Perhaps the most daunting feauture of the clergy system is that it keeps the people it claims to serve in spiritual infancy. Because the clergy system usurps the Christian's right to minister in a spiritual way during corporate gatherings, it ends up debilitating God's people. It keeps them weak and insecure.

Without question, many - if not most - of the people who are part of the clergy profession love God's people and desire to serve them. Many of them sincerely want to see their fellow brethren take spiritual responsibility (Numerous clergy have expressed their frustration with not seeing their congregations take more responsibility. But few of them have traced the problem to their own profession)

Yet the clergy profession ends up disempowering and pacifying the believing preisthood. This is the case regardless of how uncontrolling the person who fills the clergy position may be.

Here's how it works. Since clergy carries the spiritual workload, the majority of the church becomes passive, lazy, self-seeking ("feed me"), and arrested in the spiritual development.

Just as serious, the clergy system warps many who occupy clerical positions. The reason? God never calls anyone to beear the heavy burden of ministering to the needs of the church by himself. Yet regardless of the spiritual tragedies the clergy profession engenders, the masses continue to rely on, defend, and insist upon it. For this reason the so-called laity is just as responsible for the problem of clericalism as is the clergy.

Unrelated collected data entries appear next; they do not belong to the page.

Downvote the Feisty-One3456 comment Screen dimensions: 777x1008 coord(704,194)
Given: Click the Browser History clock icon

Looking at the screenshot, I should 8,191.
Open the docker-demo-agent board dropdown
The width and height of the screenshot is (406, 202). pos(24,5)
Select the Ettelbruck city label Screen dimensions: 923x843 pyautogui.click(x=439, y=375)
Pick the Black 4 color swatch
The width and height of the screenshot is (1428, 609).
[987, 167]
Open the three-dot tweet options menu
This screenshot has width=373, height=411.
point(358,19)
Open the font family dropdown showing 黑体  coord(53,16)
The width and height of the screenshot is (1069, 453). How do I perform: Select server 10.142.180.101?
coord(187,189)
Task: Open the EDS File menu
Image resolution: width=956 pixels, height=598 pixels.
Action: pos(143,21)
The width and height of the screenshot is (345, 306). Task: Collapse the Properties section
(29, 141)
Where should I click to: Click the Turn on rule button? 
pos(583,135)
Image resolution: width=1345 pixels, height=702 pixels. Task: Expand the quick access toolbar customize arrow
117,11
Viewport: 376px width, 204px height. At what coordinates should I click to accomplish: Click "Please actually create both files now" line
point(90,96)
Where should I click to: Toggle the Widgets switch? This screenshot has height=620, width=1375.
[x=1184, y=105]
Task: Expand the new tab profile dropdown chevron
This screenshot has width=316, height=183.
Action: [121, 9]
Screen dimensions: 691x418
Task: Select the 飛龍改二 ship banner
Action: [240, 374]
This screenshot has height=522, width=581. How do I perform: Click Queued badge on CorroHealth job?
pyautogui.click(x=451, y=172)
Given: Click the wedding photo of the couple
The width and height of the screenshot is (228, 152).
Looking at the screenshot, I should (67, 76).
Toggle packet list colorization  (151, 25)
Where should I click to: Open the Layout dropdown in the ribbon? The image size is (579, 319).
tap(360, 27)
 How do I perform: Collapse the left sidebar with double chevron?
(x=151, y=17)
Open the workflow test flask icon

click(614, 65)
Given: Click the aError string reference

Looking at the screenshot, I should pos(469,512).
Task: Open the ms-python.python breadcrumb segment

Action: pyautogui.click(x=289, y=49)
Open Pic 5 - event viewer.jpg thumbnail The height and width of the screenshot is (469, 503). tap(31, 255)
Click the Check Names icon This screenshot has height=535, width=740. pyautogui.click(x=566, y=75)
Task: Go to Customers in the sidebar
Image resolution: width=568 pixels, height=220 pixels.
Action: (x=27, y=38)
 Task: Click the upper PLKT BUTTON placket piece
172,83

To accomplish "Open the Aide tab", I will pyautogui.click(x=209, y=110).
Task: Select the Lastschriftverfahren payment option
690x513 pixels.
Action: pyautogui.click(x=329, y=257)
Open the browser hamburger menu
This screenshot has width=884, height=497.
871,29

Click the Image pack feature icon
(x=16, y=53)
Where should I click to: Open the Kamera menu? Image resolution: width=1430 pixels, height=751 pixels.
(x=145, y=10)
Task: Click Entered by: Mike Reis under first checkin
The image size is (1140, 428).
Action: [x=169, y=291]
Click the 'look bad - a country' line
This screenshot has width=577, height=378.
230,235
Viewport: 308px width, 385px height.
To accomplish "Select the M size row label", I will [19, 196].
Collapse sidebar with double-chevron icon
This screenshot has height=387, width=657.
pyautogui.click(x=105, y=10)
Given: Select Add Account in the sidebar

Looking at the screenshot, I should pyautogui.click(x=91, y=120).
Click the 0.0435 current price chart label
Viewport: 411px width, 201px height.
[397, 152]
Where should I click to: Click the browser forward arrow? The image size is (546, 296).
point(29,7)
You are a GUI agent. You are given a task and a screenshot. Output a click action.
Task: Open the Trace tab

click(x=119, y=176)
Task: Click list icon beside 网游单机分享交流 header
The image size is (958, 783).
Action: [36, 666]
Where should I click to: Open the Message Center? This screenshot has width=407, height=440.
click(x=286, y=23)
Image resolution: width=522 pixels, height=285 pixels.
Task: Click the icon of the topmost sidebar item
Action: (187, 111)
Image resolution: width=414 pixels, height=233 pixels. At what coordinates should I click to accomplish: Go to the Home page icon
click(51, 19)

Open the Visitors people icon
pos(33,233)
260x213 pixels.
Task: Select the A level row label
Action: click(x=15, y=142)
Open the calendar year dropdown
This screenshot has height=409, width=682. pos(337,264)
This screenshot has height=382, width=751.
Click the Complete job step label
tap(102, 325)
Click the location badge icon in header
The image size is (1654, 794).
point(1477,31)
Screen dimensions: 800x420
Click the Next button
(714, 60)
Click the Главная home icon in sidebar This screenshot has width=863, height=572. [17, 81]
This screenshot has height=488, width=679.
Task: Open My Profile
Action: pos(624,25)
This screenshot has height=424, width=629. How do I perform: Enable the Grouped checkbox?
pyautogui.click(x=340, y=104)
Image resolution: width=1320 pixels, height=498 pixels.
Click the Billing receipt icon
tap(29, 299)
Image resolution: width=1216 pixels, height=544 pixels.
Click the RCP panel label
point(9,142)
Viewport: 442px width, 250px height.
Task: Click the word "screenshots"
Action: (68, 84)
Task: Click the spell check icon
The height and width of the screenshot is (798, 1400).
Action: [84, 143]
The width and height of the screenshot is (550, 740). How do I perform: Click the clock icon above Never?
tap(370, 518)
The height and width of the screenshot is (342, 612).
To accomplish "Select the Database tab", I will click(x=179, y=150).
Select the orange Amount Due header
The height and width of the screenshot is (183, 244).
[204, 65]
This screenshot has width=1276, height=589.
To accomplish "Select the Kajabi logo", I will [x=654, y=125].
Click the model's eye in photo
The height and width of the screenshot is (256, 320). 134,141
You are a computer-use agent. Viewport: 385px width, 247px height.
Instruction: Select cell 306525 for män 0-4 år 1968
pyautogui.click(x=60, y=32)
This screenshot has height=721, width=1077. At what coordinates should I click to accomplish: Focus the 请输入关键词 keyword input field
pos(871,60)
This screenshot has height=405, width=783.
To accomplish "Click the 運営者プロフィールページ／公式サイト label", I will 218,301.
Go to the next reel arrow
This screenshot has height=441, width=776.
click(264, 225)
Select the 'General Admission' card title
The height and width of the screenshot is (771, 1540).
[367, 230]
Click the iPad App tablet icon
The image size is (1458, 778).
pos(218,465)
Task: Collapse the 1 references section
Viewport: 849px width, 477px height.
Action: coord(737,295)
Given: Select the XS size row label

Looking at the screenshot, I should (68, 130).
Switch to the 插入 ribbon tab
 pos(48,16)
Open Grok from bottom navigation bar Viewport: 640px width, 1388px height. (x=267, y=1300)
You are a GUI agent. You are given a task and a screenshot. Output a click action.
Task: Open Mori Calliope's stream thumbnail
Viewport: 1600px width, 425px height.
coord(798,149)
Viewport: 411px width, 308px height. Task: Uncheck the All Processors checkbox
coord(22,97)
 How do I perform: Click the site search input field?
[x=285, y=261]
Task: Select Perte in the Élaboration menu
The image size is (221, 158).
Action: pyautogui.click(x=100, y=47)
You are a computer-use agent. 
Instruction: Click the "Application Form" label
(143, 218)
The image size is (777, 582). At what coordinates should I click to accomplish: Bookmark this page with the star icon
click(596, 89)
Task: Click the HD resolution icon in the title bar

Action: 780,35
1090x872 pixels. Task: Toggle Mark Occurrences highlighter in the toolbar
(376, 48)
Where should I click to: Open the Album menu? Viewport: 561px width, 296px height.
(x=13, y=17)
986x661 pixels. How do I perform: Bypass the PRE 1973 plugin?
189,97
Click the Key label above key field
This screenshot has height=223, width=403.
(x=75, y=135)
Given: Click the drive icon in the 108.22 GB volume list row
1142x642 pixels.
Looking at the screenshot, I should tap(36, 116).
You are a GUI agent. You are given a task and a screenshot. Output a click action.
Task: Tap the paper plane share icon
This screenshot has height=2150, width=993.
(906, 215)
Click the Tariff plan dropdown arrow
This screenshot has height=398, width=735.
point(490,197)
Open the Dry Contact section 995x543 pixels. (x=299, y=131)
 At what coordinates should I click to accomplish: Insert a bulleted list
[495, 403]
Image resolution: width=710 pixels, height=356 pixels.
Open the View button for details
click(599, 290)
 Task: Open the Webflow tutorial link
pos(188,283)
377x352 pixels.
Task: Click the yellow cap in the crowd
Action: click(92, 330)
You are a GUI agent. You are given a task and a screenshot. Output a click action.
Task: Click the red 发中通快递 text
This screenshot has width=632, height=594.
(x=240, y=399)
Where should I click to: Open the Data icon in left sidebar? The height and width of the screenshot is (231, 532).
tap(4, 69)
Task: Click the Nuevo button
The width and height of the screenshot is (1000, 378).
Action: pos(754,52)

If the truth be told, many Christians prefer the convenience of paying someone to shoulder the responsibilty for ministering and shepherding. In their minds, it's better to hire a religious specialist to tend to the needs of God's people than to bother themselves with the self-emptying demands of servanthood and pastoral care"

Frank Viola, Reimagining Church, pp. 160-161 (emphasis added)

That was a powerful statement, perhaps the best I have come across yet in his book. Like so much of the institutional church the clergy system, while well-meaning and intended to be helpful in most cases, has actually hurt the people it is supposed to help. So why is the title of this post a linkage between the clergy system and the welfare system? Because clericalism, like the welfare system, has led to dependence and weakness.

I think Frank Viola really hits a proper qualifier in pointing out that this is not because people in vocational ministry are power hungry and greedy, but in many ways it is a result of "laity" who are dependent and spiritually lazy. I am concerned that people look at statements like this and see it as an attack on people in vocational ministry. That is not at all my intent nor is it in my opinion the intent of this book. There are a few megalomaniacs in pastoral ministry, I have met a couple, but for the most part the men who labor as pastors make less money and take more grief than they could in a number of other professions, and they do it out of love and in service to Christ. What other profession requires an expensive Masters degree that will lead to you making less money than you would with just a Bachelors degree?

Ultimately, the system is unhealthy for the “laity” and unhealthy for the clergy and their families. In thumbing through Frank Viola’s other book I just got from the library, Pagan Christianity, he cites a poll with some pretty unpleasant numbers from pastors who are overworked, stressed and seeing an enormous strain on their families. I agree with Frank Viola and George Barna when they assert that it was never God’s intention to lay all of the responsibility for a local assembly on the shoulders of one man, but in almost every church we have attended or visited that is the reality. Lots of people have noted this “burn-out” among pastors and how many men leave the ministry every year, but no one seems to connect the dots and realize that the problem is in the system itself.

As I thought about what Frank Viola wrote, I saw an analogy between the clerical system and the modern welfare system. Why is the welfare system dehumanizing and an utter failure? Because it provides for people while asking very little from them in return and actually discourages them from seeking to support themselves. The very people who are supposed to be helped by the welfare system are actually hurt by it and the dependence it causes becomes generational. Passivity begets passivity.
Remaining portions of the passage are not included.